Each line below should be set down again unchanged.

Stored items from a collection
━━━━━━━━━━
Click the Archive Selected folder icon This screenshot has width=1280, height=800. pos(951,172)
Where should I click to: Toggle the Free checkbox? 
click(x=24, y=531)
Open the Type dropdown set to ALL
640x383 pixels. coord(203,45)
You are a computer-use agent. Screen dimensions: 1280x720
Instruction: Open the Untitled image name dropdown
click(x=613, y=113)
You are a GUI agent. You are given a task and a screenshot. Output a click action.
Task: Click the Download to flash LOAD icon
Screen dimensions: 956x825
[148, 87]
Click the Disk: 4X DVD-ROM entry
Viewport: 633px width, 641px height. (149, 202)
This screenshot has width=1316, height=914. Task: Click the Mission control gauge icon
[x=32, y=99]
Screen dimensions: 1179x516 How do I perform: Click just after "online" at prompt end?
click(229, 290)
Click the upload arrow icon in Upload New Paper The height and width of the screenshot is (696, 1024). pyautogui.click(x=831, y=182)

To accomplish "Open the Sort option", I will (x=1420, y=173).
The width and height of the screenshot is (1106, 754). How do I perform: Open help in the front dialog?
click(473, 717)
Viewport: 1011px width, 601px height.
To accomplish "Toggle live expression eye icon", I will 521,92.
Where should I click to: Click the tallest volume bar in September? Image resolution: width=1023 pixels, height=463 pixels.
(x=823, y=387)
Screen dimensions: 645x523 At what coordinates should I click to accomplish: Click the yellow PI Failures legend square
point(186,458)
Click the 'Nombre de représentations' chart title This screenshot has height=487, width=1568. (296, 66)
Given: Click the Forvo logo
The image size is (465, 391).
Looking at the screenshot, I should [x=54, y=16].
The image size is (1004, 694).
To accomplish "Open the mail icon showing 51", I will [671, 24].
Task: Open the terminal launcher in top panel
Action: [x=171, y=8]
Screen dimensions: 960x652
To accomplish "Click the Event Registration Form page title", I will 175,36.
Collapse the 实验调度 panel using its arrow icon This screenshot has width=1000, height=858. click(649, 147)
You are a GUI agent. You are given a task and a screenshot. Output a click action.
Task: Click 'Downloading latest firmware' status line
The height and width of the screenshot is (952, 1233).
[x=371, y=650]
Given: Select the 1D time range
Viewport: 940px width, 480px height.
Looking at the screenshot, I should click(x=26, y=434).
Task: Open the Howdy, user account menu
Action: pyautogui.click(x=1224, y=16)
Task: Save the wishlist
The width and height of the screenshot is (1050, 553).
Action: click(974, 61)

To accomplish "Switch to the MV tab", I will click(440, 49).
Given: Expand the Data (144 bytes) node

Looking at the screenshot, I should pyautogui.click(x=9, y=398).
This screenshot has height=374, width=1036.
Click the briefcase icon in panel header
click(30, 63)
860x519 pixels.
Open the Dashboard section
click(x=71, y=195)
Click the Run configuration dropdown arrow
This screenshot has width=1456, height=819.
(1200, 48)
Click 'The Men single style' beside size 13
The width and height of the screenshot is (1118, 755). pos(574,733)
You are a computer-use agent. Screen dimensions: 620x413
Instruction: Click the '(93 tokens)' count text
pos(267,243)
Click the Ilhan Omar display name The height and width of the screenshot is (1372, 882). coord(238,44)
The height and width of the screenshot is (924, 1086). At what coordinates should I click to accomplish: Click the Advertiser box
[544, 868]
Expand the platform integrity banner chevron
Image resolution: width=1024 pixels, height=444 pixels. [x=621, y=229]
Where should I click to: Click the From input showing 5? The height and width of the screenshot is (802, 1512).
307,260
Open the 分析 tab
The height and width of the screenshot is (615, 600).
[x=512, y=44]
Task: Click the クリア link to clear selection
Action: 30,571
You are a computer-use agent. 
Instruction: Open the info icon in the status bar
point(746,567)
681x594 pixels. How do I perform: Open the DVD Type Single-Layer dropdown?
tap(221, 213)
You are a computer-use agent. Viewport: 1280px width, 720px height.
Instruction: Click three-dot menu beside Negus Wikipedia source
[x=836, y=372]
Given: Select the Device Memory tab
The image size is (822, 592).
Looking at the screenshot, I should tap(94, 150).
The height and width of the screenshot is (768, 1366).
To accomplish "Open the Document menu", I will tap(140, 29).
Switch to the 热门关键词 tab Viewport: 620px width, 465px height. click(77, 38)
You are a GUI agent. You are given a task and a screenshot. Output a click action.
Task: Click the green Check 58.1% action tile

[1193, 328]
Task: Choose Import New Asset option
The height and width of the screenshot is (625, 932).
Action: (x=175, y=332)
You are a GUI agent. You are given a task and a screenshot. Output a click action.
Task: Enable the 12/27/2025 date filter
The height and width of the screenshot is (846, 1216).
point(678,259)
━━━━━━━━━━
**Response to this task:**
Click the Archive Selected folder icon This screenshot has width=1280, height=800. pos(951,172)
Where should I click to: Toggle the Free checkbox? 
click(x=24, y=531)
Open the Type dropdown set to ALL
640x383 pixels. coord(203,45)
You are a computer-use agent. Screen dimensions: 1280x720
Instruction: Open the Untitled image name dropdown
click(x=613, y=113)
You are a GUI agent. You are given a task and a screenshot. Output a click action.
Task: Click the Download to flash LOAD icon
Screen dimensions: 956x825
[148, 87]
Click the Disk: 4X DVD-ROM entry
Viewport: 633px width, 641px height. (149, 202)
This screenshot has width=1316, height=914. Task: Click the Mission control gauge icon
[x=32, y=99]
Screen dimensions: 1179x516 How do I perform: Click just after "online" at prompt end?
click(229, 290)
Click the upload arrow icon in Upload New Paper The height and width of the screenshot is (696, 1024). pyautogui.click(x=831, y=182)

To accomplish "Open the Sort option", I will (x=1420, y=173).
The width and height of the screenshot is (1106, 754). How do I perform: Open help in the front dialog?
click(473, 717)
Viewport: 1011px width, 601px height.
To accomplish "Toggle live expression eye icon", I will 521,92.
Where should I click to: Click the tallest volume bar in September? Image resolution: width=1023 pixels, height=463 pixels.
(x=823, y=387)
Screen dimensions: 645x523 At what coordinates should I click to accomplish: Click the yellow PI Failures legend square
point(186,458)
Click the 'Nombre de représentations' chart title This screenshot has height=487, width=1568. (296, 66)
Given: Click the Forvo logo
The image size is (465, 391).
Looking at the screenshot, I should [x=54, y=16].
The image size is (1004, 694).
To accomplish "Open the mail icon showing 51", I will [671, 24].
Task: Open the terminal launcher in top panel
Action: [x=171, y=8]
Screen dimensions: 960x652
To accomplish "Click the Event Registration Form page title", I will 175,36.
Collapse the 实验调度 panel using its arrow icon This screenshot has width=1000, height=858. click(649, 147)
You are a GUI agent. You are given a task and a screenshot. Output a click action.
Task: Click 'Downloading latest firmware' status line
The height and width of the screenshot is (952, 1233).
[x=371, y=650]
Given: Select the 1D time range
Viewport: 940px width, 480px height.
Looking at the screenshot, I should click(x=26, y=434).
Task: Open the Howdy, user account menu
Action: pyautogui.click(x=1224, y=16)
Task: Save the wishlist
The width and height of the screenshot is (1050, 553).
Action: click(974, 61)

To accomplish "Switch to the MV tab", I will click(440, 49).
Given: Expand the Data (144 bytes) node

Looking at the screenshot, I should pyautogui.click(x=9, y=398).
This screenshot has height=374, width=1036.
Click the briefcase icon in panel header
click(30, 63)
860x519 pixels.
Open the Dashboard section
click(x=71, y=195)
Click the Run configuration dropdown arrow
This screenshot has width=1456, height=819.
(1200, 48)
Click 'The Men single style' beside size 13
The width and height of the screenshot is (1118, 755). pos(574,733)
You are a computer-use agent. Screen dimensions: 620x413
Instruction: Click the '(93 tokens)' count text
pos(267,243)
Click the Ilhan Omar display name The height and width of the screenshot is (1372, 882). coord(238,44)
The height and width of the screenshot is (924, 1086). At what coordinates should I click to accomplish: Click the Advertiser box
[544, 868]
Expand the platform integrity banner chevron
Image resolution: width=1024 pixels, height=444 pixels. [x=621, y=229]
Where should I click to: Click the From input showing 5? The height and width of the screenshot is (802, 1512).
307,260
Open the 分析 tab
The height and width of the screenshot is (615, 600).
[x=512, y=44]
Task: Click the クリア link to clear selection
Action: 30,571
You are a computer-use agent. 
Instruction: Open the info icon in the status bar
point(746,567)
681x594 pixels. How do I perform: Open the DVD Type Single-Layer dropdown?
tap(221, 213)
You are a computer-use agent. Viewport: 1280px width, 720px height.
Instruction: Click three-dot menu beside Negus Wikipedia source
[x=836, y=372]
Given: Select the Device Memory tab
The image size is (822, 592).
Looking at the screenshot, I should tap(94, 150).
The height and width of the screenshot is (768, 1366).
To accomplish "Open the Document menu", I will tap(140, 29).
Switch to the 热门关键词 tab Viewport: 620px width, 465px height. click(77, 38)
You are a GUI agent. You are given a task and a screenshot. Output a click action.
Task: Click the green Check 58.1% action tile

[1193, 328]
Task: Choose Import New Asset option
The height and width of the screenshot is (625, 932).
Action: (x=175, y=332)
You are a GUI agent. You are given a task and a screenshot. Output a click action.
Task: Enable the 12/27/2025 date filter
The height and width of the screenshot is (846, 1216).
point(678,259)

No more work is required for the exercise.